O juiz obedeceu, foi a
Lorvão, é recebido por dona Ana Coutinho, e combina com esta a forma e o dia da
transferência da insubmissa dona Leonor. A coisa resolveu-se aparentemente a
bem, quando juiz, no dia combinado, se apresentou no mosteiro para tratar da transferência,
foi-lhe dito que dona Leonor, perante a ameaça de ser levada dali à força, se
não saísse às boas, se decidira a partir, e já se fora. Juiz e Abadessa
congratulavam-se com o feliz desfecho do incidente, quando, estando o juiz ainda
falando com dona Ana no parlatório, apareceu uma religiosa, dizendo ao Juiz,
que as freiras ‘das partes de dona Filipa d’Eça’ lhe queriam falar. E logo ali
viera ‘uma soma de mulheres freiras’, escreve o tabelião que acompanhara o
Juiz. Eram umas vinte ou trinta, segundo ele, as quais, todas juntas, ‘se
vieram onde a dita dona Ana Coutinho abadessa estava, e todas juntamente
alevantaram grande grita (sic), e fizeram grande alvoroço, todas contra a dita
abadessa. Gritavam, batiam as palmas, e diziam que lhe levantavam a obediência,
e não haviam de ir ao coro, nem obedecer a seus mandados. O juiz dizia-lhes que
se calassem, falando muito alto, porque estavam na casa da grade, e separados
por duas grades. Uma de ferro, outra de pau’, especifica o notário. O Juiz
dizia às religiosas, da parte de el-rei, que se calassem, e que não fizessem
mal á abadessa, sua prelada. Dona Leonor Telles já saíra dali por mandado de
Sua Alteza.’ ‘Elas não se calavam.
Continuavam a falar ‘muitas indignidades, e rijo, contra a abadessa’. A ele,
tabelião, e aos outros oficiais que ali presentes, queria parecer, que as monjas
se teriam ‘enviado’ a abadessa e a teriam maltratado, se não fosse o juiz as
ameaçar com ‘grandes vozes’ que procederia contra elas, caso não se calassem e
se recolhessem.
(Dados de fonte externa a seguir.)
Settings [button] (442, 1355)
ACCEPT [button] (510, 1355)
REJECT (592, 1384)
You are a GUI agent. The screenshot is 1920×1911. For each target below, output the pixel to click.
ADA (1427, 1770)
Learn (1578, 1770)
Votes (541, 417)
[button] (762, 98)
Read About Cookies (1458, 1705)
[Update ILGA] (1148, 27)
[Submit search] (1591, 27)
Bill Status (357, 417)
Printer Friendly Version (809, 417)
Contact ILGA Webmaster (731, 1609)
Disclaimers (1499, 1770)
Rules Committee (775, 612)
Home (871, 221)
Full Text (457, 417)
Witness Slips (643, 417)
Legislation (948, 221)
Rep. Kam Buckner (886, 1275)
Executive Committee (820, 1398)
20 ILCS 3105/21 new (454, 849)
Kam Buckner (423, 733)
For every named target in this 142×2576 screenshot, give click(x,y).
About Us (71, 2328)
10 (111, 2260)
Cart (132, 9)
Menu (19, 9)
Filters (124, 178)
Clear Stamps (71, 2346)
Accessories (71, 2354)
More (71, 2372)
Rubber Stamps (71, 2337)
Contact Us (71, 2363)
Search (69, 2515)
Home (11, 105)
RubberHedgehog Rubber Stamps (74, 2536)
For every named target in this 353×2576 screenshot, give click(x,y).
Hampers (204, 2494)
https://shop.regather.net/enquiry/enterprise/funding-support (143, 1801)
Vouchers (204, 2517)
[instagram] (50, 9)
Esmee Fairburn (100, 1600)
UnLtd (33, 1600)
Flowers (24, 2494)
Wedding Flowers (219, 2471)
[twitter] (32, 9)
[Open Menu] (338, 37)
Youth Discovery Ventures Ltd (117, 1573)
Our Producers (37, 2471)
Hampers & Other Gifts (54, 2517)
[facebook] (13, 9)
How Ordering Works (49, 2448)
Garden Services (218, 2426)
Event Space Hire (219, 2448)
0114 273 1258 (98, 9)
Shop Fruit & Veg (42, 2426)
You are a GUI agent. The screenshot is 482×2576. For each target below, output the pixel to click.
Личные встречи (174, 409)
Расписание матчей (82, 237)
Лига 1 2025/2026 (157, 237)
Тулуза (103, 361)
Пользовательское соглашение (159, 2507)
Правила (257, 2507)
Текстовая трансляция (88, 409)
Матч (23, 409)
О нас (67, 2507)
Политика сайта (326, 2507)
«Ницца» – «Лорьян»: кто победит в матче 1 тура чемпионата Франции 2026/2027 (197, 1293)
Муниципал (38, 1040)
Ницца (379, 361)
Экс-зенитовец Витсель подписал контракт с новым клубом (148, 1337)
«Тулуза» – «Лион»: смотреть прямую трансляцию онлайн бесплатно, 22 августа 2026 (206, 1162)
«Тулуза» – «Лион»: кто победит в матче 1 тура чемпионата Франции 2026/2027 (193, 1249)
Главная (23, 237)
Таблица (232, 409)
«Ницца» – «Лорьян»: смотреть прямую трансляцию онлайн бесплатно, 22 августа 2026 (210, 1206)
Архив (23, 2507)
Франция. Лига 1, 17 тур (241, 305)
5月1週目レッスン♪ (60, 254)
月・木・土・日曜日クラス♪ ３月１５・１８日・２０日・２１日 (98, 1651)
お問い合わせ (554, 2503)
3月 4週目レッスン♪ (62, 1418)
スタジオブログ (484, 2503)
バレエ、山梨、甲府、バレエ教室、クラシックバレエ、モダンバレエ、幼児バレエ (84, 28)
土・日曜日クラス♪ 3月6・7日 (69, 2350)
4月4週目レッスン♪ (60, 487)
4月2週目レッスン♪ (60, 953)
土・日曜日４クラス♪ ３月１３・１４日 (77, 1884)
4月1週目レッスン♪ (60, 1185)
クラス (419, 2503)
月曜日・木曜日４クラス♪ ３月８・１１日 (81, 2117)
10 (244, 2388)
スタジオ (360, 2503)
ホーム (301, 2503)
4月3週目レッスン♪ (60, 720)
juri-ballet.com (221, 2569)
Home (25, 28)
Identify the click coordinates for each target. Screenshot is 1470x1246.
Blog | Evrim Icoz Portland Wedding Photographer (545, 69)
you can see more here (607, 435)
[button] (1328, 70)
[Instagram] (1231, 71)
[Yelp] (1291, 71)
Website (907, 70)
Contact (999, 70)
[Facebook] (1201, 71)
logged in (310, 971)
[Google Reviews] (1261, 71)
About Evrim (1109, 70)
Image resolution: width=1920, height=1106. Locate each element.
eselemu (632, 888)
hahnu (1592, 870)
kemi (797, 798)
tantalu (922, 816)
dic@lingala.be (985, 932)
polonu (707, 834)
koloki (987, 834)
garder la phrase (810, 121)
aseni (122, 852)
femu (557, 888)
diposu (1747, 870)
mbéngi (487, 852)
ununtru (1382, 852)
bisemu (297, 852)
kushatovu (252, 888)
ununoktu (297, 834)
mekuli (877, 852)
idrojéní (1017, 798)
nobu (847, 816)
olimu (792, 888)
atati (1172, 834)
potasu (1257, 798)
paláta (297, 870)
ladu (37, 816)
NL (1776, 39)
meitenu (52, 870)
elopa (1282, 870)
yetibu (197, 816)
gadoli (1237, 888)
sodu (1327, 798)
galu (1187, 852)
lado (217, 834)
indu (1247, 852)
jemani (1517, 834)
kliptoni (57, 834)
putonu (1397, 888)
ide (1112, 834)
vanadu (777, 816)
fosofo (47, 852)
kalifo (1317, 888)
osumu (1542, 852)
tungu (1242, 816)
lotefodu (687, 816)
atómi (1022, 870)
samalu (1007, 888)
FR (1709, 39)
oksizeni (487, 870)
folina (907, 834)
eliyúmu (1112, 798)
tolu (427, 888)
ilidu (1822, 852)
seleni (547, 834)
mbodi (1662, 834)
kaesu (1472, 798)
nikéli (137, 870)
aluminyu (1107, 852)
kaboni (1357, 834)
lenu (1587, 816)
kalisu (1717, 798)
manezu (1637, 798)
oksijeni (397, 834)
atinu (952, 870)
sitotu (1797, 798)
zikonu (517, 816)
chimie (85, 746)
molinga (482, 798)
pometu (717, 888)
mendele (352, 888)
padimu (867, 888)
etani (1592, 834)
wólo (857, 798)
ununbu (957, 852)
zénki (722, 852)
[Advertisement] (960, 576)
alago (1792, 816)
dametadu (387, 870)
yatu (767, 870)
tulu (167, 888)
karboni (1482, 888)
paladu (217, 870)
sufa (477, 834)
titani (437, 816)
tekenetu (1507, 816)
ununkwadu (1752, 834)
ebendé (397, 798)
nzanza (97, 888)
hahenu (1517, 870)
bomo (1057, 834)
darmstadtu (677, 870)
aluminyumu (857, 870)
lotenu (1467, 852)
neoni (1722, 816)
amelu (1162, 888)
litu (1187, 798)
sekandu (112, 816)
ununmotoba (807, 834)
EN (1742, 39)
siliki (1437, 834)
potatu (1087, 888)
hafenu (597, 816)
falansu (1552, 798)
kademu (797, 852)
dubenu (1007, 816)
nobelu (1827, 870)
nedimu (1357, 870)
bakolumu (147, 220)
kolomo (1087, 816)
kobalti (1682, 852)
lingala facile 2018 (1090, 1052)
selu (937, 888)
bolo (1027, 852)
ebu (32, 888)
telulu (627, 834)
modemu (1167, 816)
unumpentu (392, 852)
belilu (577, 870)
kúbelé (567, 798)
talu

O que finalmente tinham feito. Recolhendo-se ‘indignadas e com
muita fúria’.
Fora
do mosteiro, as coisas não tinham estado paradas. Tanto dona Filipa d’Eça - a
‘Eleita’ - como dona Ana Coutinho - a ‘Intrusa’ - tinham apresentado os seus
casos em Roma. E quem diz Dona Ana Coutinho, diz D. João
III. Não é fácil entender, quem dos dois contendores, D. João III ou D. Filipa,
agiu primeiro. Se o rei levara a causa a Roma para justificar a sua acção,
expulsando do mosteiro uma abadessa canonicamente eleita, ou se agira em Roma
por saber que D. Filipa levara lá o seu caso, e estava a ser muito bem até As
forças não eram iguais. O rei tinha em Roma o seu embaixador, e aquilo que
então se chamava um ‘enviado’, o homem conhecedor das minúcias da corte papal,
e activo nos negócios diplomáticos. Dois conceituados cardeais, Farnese e Santa
Frol, trabalhavam por Portugal, ou melhor, eram gratificados para trabalhar por
Portugal. De parte de dona Filipa, refugiada no mosteiro de Celas em Coimbra,
pouco era se esperar. Não se apresentavam, e menos, se defendiam causas em Roma
sem meios financeiros, e sem apoios superiores. Ora, mesmo eu dispusesse deles,
D. Filipa não podia agir sem ser aconselhada por quem estivesse dentro dos tramites
daquelas questões. Consta que D. Filipa teve esse conselheiro na pessoa do
abade do pequeno mosteiro de frades cistercienses em São Paulo de Salavisa,
pero de Coimbra.
Fosse como fosse, o facto é que, em Dezembro de 1543, cinco anos
após ser eleita abadessa de Lorvão e de lá ter sido expulsa a eleição de D. Filipa
d’Eça era superiormente reconhecida, e confirmada por sentença papal.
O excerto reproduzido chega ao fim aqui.